# Solar Panels Anyone?



## NZKiwi

Hey Guys!
What do you think about the use of Solar Panels? To save some electricity bills? Or even for your preps?


----------



## HuntingHawk

Mostly depends on what you pay per kilowatt for electricity. Frequency of outages is a factor also.

As far as backup power solar is great. It won't produce as much power as a backup generator but you don't have to buy fuel for it either.


----------



## CrackPot

It is definitely on my list of "To-Do's". I've looked into it extensively, and the costs are significant (well, sort of). I already have a battery backup in the basement for the fridge with two #29 marine batteries, a 3000W inverter (115v) and a 115v battery charger. I would just need to but a few panels, a charge controller and a monitor (which is optional, but I want it).

The only problem is the investment to savings ratio is quite high. Each panel is $150/100-watt (ballpark). Where I live we have about 5 hours of peak sun per day meaning I could generate about 15.2 KWH per panel per month. My power company charges me $0.10655 per KWH so it would only save me about $1.62 per month. In reality, it would be more like $1.13 since there's overhead to charge the batteries and power for the inverter and charge controller. So, with the initial start-up costs for the batteries, charge controller, inverter and cabling, the panels pay for themselves in about 11 years. Actually it would be longer since the panel's output degrades over time.

However, in a SHTF, no-grid scenario, the panels would be worth their weight in gold! Just to be able to run the well-pump, fridge and a few lights would be priceless to my family. To get to that point I would need quite a few panels and a hefty investment. So, I'm starting out with just a couple of panels and adding as I go as I designed the system to be expandable.

* Records

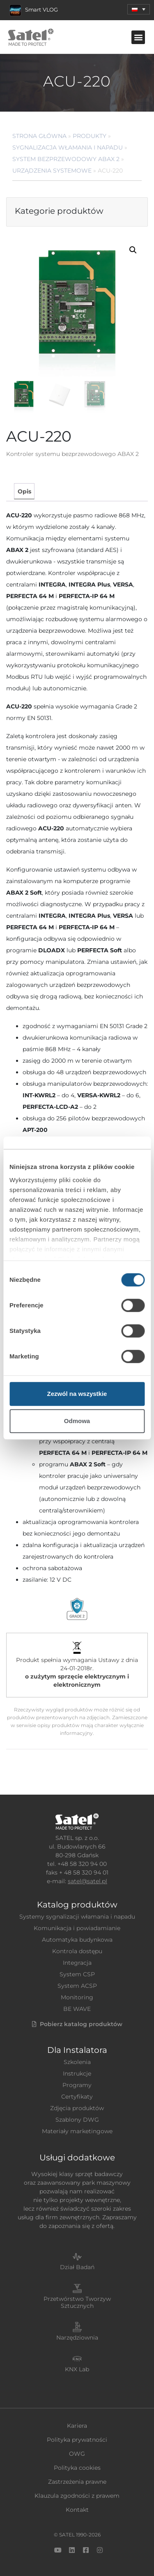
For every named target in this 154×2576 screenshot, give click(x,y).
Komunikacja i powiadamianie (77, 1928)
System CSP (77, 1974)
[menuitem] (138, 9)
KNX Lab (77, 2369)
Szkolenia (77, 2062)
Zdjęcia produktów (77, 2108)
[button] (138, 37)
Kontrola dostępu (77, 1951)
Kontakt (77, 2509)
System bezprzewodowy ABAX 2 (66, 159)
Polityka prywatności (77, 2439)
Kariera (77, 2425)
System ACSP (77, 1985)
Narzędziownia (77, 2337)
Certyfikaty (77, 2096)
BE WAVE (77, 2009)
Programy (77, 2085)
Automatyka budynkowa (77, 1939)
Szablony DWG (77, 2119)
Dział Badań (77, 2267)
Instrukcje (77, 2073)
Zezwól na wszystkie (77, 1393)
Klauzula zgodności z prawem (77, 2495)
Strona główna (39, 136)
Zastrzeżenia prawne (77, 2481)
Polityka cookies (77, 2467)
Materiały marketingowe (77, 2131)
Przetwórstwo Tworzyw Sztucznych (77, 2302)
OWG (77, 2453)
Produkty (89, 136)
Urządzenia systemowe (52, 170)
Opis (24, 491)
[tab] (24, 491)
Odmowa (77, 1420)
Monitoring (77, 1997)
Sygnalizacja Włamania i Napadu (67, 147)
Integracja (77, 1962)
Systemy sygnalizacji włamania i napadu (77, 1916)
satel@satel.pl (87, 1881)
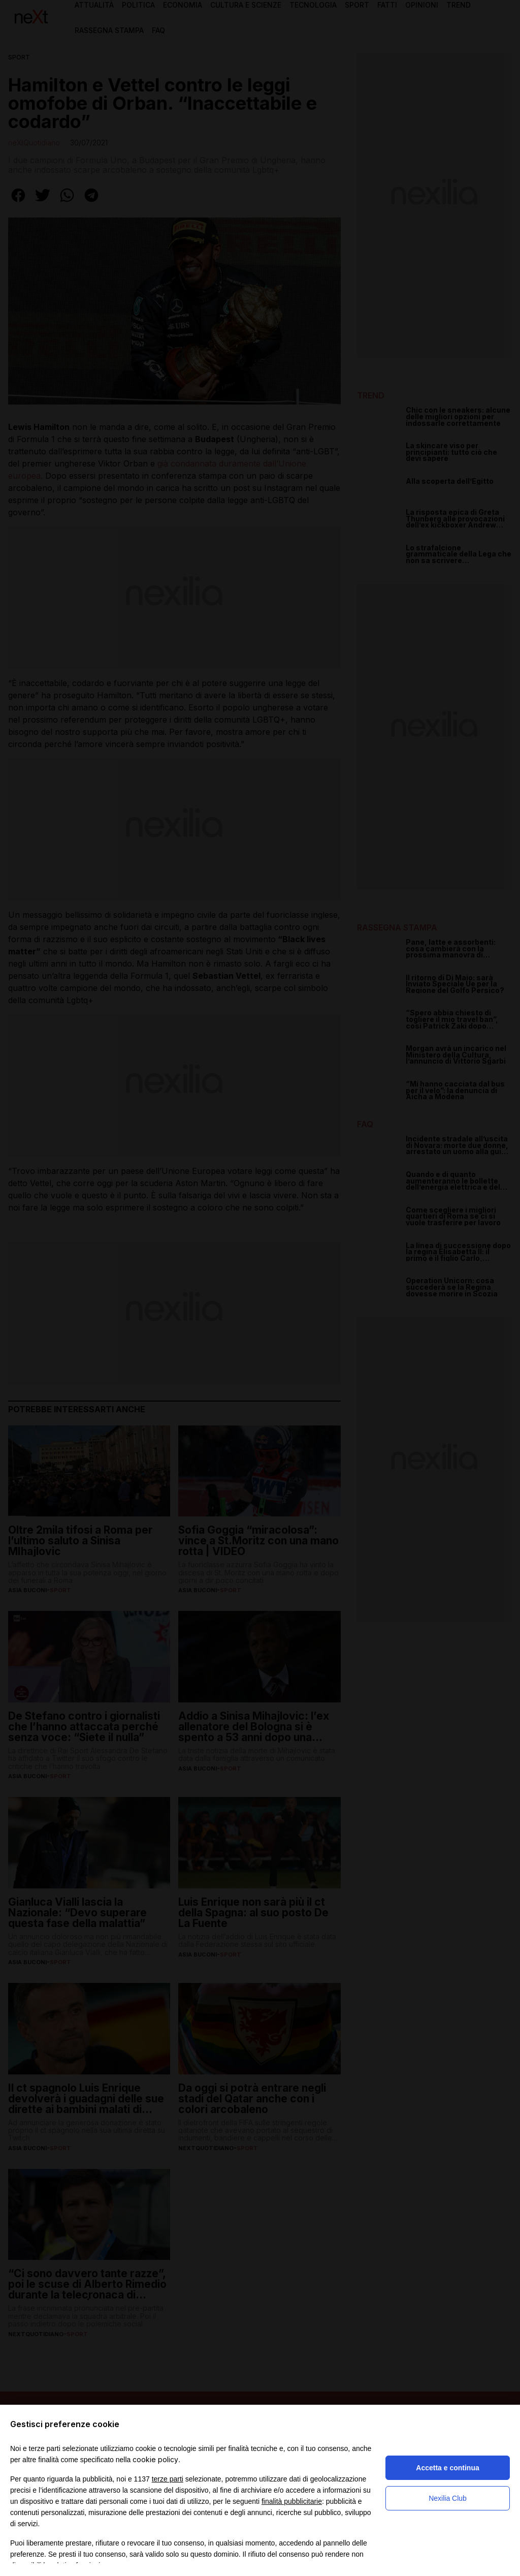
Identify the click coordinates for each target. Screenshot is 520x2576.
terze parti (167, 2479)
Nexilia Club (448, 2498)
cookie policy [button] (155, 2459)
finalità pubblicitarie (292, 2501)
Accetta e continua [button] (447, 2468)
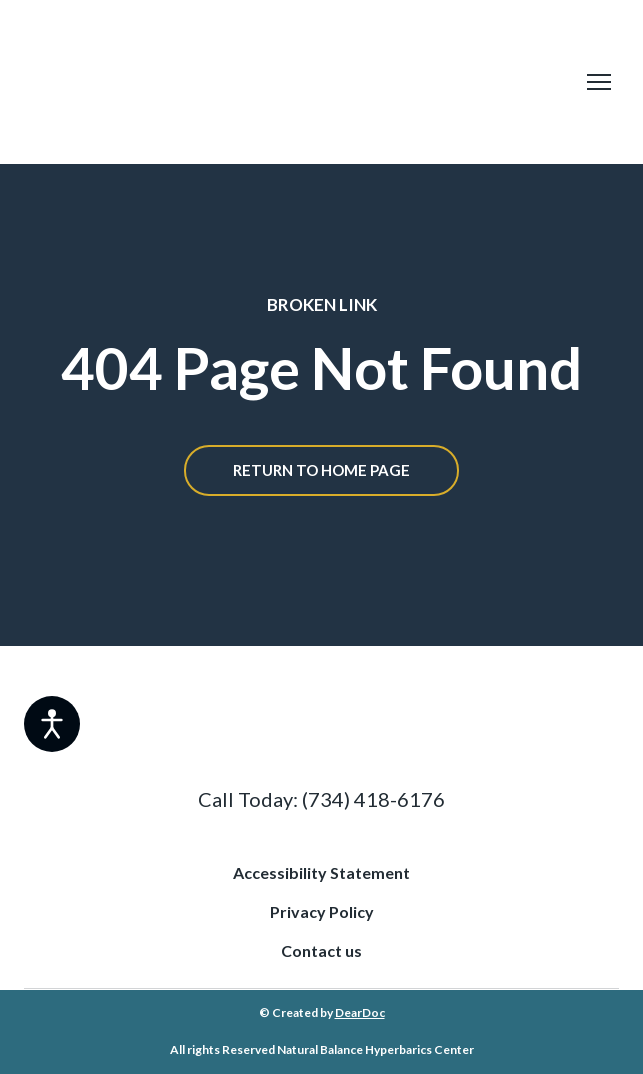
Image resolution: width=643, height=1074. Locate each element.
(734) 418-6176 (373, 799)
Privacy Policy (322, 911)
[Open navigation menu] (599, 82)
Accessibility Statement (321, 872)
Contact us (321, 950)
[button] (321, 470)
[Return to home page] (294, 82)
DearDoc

* Objective 1
Summarize the solar panel thread in two sentences.
* Objective 2
Please decide whether each statement agrees with the solar panel thread, answering yes or no and quoting the words that settle it: (a) HuntingHawk says solar produces more power than a backup generator. (b) CrackPot already has a 3000W inverter. (c) CrackPot's power company charges $0.15 per KWH.
* Objective 3
Carry on the solar panel thread from its final post.

* Task result 1
A forum thread asks what people think of solar panels for cutting electricity bills or for preps, and one reply says that depends on the price per kilowatt and how often outages happen, adding that solar is great as backup power because it needs no fuel, though it produces less than a generator. Another reply figures that each 100-watt panel would save only about $1.13 a month and take about 11 years or longer to pay off, but would be worth its weight in gold in a no-grid scenario, so that poster is starting with a couple of panels and expanding over time.

* Task result 2
(a) No: "It won't produce as much power as a backup generator but you don't have to buy fuel for it either."
(b) Yes: "a 3000W inverter (115v)"
(c) No: "My power company charges me $0.10655 per KWH"

* Task result 3
----------



## Maine-Marine

We just picked up a different vendor for 45 watts panels... 40 Watt 12 Volt Unlimited Solar High Efficiency Solar Panel

45 watt panel for under $70

we use Morningstar controllers but there are some good inexpensive Chinese ones out there

I have one panel at home and several batteries... If SHTF I would have more...(We stock them at work)


----------



## CrackPot

Maine-Marine said:


> We just picked up a different vendor for 45 watts panels... 40 Watt 12 Volt Unlimited Solar High Efficiency Solar Panel
> 
> 45 watt panel for under $70
> 
> we use Morningstar controllers but there are some good inexpensive Chinese ones out there
> 
> I have one panel at home and several batteries... If SHTF I would have more...(We stock them at work)


Do you have the TS-45 or the TS-60? How do you like it? Do you have a TS-RM-2 or monitor at all?


----------



## DerBiermeister

The only thing I have done with solar is to purchase a pretty neat solar charger for my electronic gadgets.

Amazon.com: [New Release] Poweradd? 20W High Efficient Dual-Port Foldable Solar Panel Portable Solar Charger for 5V USB-Powered Devices and External Battery Packs: Cell Phones & Accessories

With four large panels, it is quite efficient and charges remarkably fast. As it folds up nicely, I keep this in my EDC/BOB.

As a companion, I also have this storage external battery pack.

http://www.amazon.com/gp/product/B00D5T3QK4/ref=oh_aui_detailpage_o06_s00?ie=UTF8&psc=1


----------



## Salt-N-Pepper

I am building my retreat from the ground up to be entirely off grid and at least partially solar powered. It's actually more expensive than bringing in utility power, but I don't care.


----------



## HuntingHawk

I have a mix of 80 & 90 watt panels for a total of 520watts. It runs a chest freezer 24/7 with power left over for some 12VDC lights, fans, & little 12VDC am/fm/tv. My system has been operating for a little over three years. Wait for a sale & can get those panels at $120 or less per panel. Battery bank is just three Walmart 125AH marine batteries.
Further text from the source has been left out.